──────── TEXT SEGMENT

Maybe	DHT transaction ID	Each DHT request that is sent to a node includes a 16 bit transaction ID that must be returned in the response. This is used to map responses to the correct request (required when making multiple requests to the same IP), but also to make it harder for a 3rd party to spoof the source IP and fake a response. Presumably the fact that there are only 65536 different transaction IDs would be a problem before someone guesses the random number. Additionally, a request is only valid for a few tens of seconds, which further mitigates spoofed responses. This has been left using pseudo random numbers.
Maybe	uTP sequence numbers	When connecting a uTP socket, the initial sequence number is chosen at random. This has been left using pseudo random numbers.
No	protocol encryption (obfuscation)	both key generation for DH handshake as well as random padding ahead of handshake. The protocol encryption feature is not intended to provide any authentication or confidentiality.
No	i2p session-id	generation of the session ID, not key generation. All crypto, including key generation is done by the i2p daemon implementing the SAM bridge.
No	DHT node-id	The node ID does not need to be hard to guess, just uniformly distributed.
No	DHT node-id fingerprint	Used to identify announces to fake info-hashes. More info here.
No	DHT peer storage	When returning peers from peer storage, in response to a DHT `get_peers` request, we pick n of m random peers.
No	peer-id	In bittorrent, each peer generates a random peer-id used in interactions with other peers as well as HTTP(S) trackers. The peer-id is not secret and does not need to be hard to guess. In fact, for each peer libtorrent connects to, it generates a different peer-id. Additionally, each torrent has a unique peer-id that's advertised to trackers. Trackers need a consistent peer-id for its book keeping.
No	ip_voter	The ip_voter maintains a list of possible external IP addresses, based on how many peer interactions we've seen telling us that's our external IP as observed by them. Knowing our external IP is not critical, it's primarily used to generate our DHT node ID according to this. The ip_voter uses `random()` to probabilistically drop a record of a possible external IP, if there are too many.

────────────────
──────── DATA EXTRACT

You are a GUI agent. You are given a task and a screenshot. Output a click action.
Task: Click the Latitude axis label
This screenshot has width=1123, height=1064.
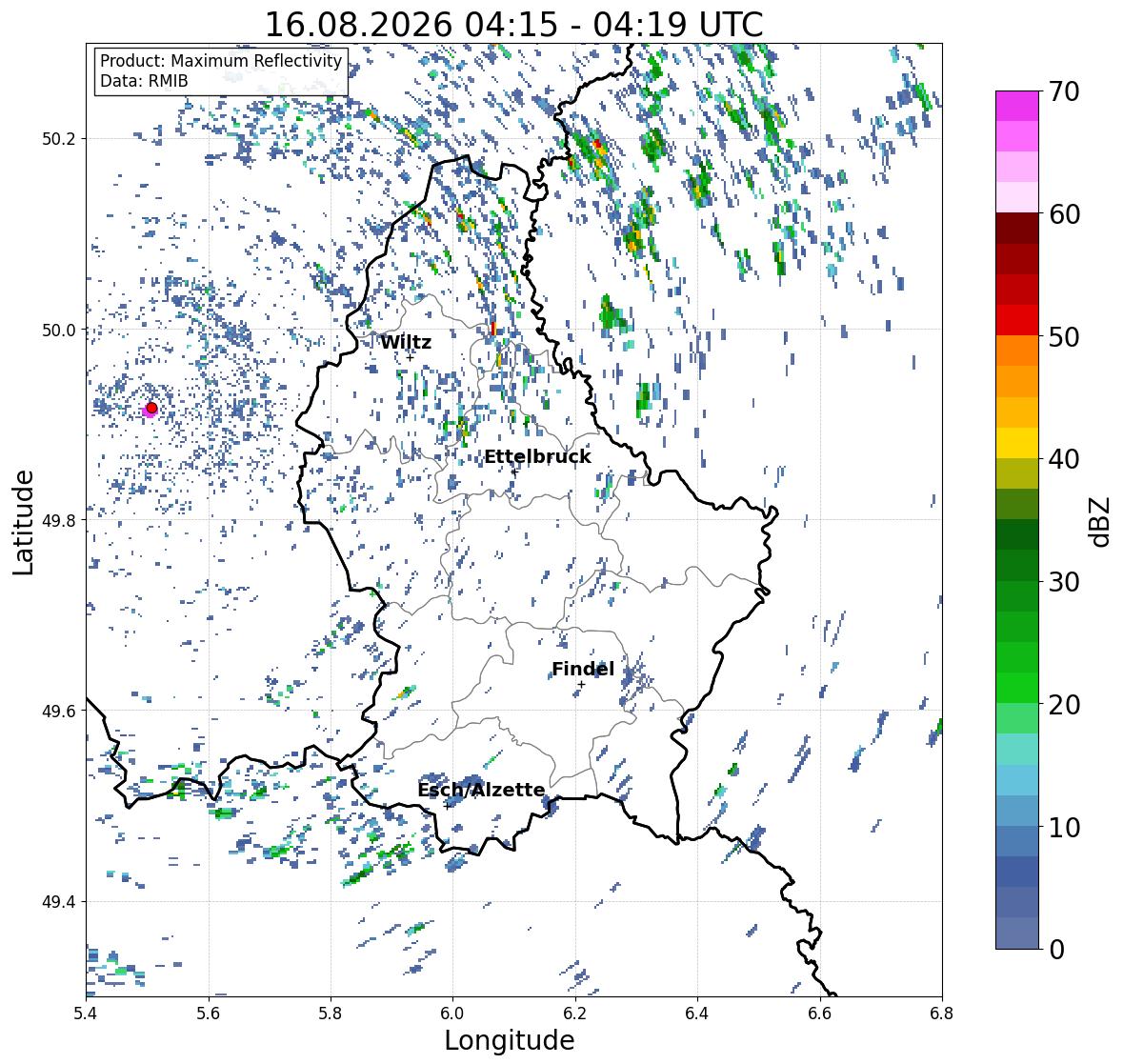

────────────────

TASK INSTRUCTIONS:
A: In the random-number table above, which entries are marked "No"? Give each by the name in its second column.
B: Please resume the random-number table above, starting after its last entry, the one about ip_voter.

RESPONSE LIST:
A:
protocol encryption (obfuscation)
i2p session-id
DHT node-id
DHT node-id fingerprint
DHT peer storage
peer-id
ip_voter

B:
No	local service discovery	In order to ignore our own service discovery messages sent on a multi-cast group, we include a "cookie". If we see our own cookie, we ignore the message. The cookie is generated by `random()`.
No	piece picker	The order pieces are picked in is rarest first. Pieces of the same rarity are picked in random order, using `random()`.
No	smart-ban	If a piece fails the hash check, we may not know which peer sent the corrupt data. The smart ban function will record the hashes of all blocks of the failed piece. Once the piece passes, it can compare the passing blocks against the failing one, identifying exactly which peer sent corrupt data. This is a property of how bittorrent checks data at the piece level, but downloads smaller parts (called "blocks") from potentially different peers. In earlier version of libtorrent, the block hash would use CRC32, and a secret salt to prevent trivial exploiting by malicious peers. This is no longer the case, smart-ban uses SHA-1 now, so there is no need for the salt. It was removed in #5295.
No	peer-list pruning	When the peer list has too many peers in it, random low quality peers are pruned.
No	peer-list duplicate peer	When receiving a connection from an IP we're already connected to, the connection to keep and which one to disconnect is based on the local and remote port numbers. If the ports are the same, one of the two connections are closed randomly.
No	UPnP external port	When the external port of a mapping conflicts with an existing map, the port mapping is re-attempted with a random external port.
No	ut_metadata re-request timeout	When a peer responds to a metadata request with "don't have", we delay randomly between 20 - 70 seconds before re-requesting.
No	web seeds	Web seeds are shuffled, to attempt connecting to them in random order
No	trackers	Trackers within the same tier are shuffled, to try them in random order (for load balancing)
No	resume data peers	When saving resume data and we have more than 100 peers, once "high quality peers" have been saved, pick low quality peers at random to save.
No	share mode seeds	In share mode, where libtorrent attempts to maximize its upload to download ratio, if we're connected to too many seeds, some random seeds are disconnected.
No	share mode pick	In share mode, when more than one piece has the lowest availability, one of them is picked at random
No	http_connection endpoints	After a successful hostname lookup, the endpoints are randomized to try them in an arbitrary order, for load balancing.
No	super seeding piece picking	In Super seeding mode, the rarest piece is selected for upload. If there's a tie, a piece is chosen at random.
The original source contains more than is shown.